[Begin Data in this exercise]

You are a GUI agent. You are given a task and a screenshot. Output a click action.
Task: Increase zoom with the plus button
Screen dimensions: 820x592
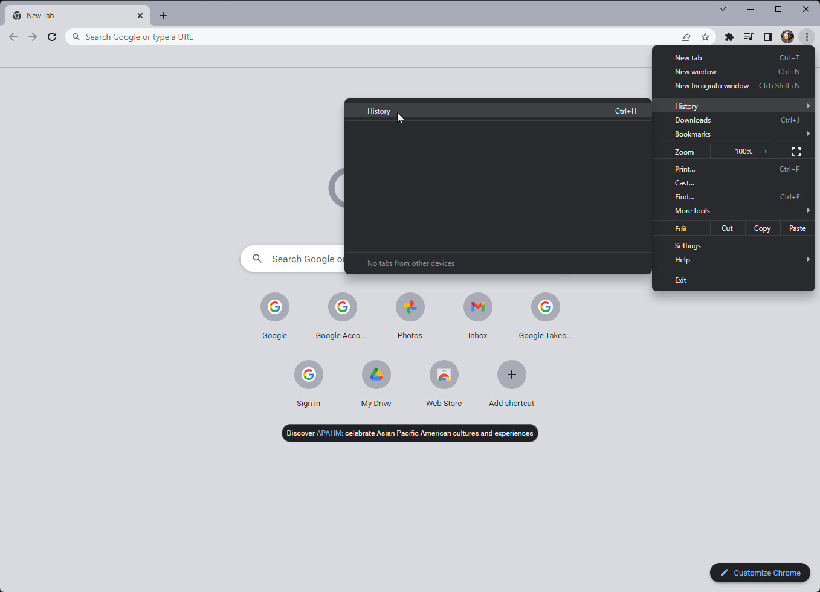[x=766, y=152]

[End Data in this exercise]
[Begin Data in this exercise]

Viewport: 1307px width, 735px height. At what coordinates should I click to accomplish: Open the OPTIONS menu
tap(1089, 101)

[End Data in this exercise]
[Begin Data in this exercise]

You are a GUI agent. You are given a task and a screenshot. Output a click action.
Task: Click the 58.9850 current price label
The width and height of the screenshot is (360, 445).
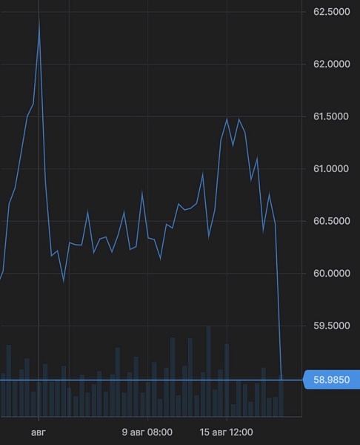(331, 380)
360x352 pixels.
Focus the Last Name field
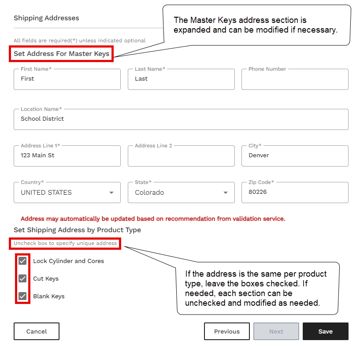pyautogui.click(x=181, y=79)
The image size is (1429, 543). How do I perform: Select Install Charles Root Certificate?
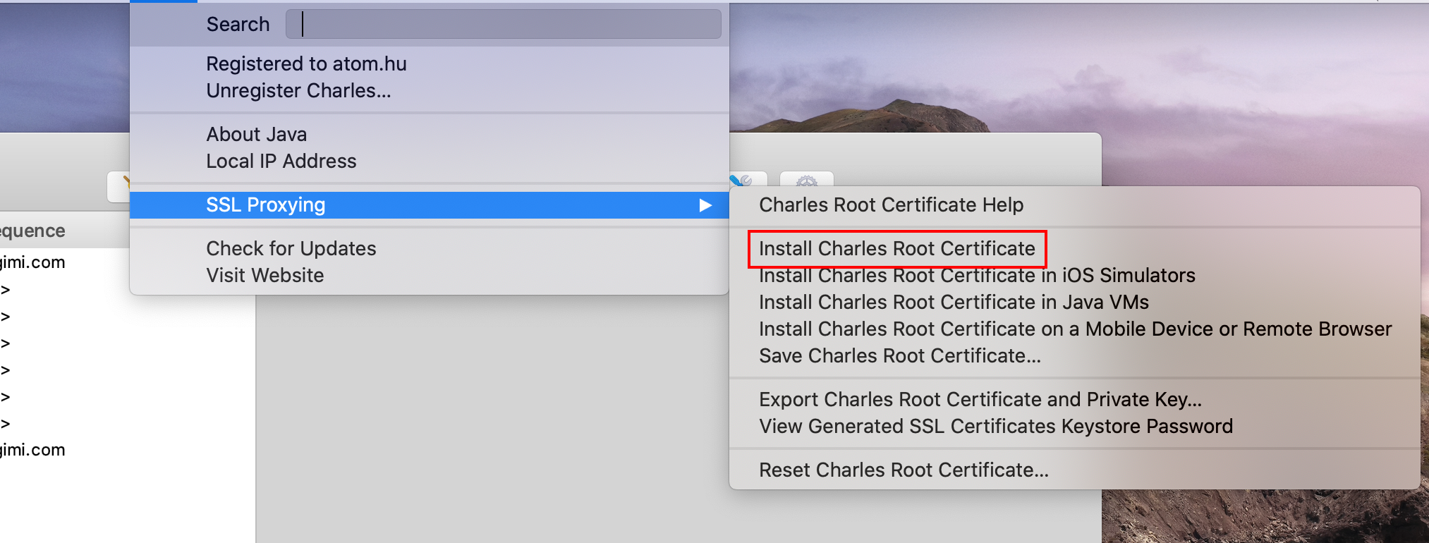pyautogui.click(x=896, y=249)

[End Data in this exercise]

Starting with the line that contains "Viewport: 1307px width, 735px" and going on through the line that contains "tap(1089, 101)", give those lines as a JSON list of strings, one string per line, with any blank lines left out.

--- Task response ---
[
  "Viewport: 1307px width, 735px height. At what coordinates should I click to accomplish: Open the OPTIONS menu",
  "tap(1089, 101)"
]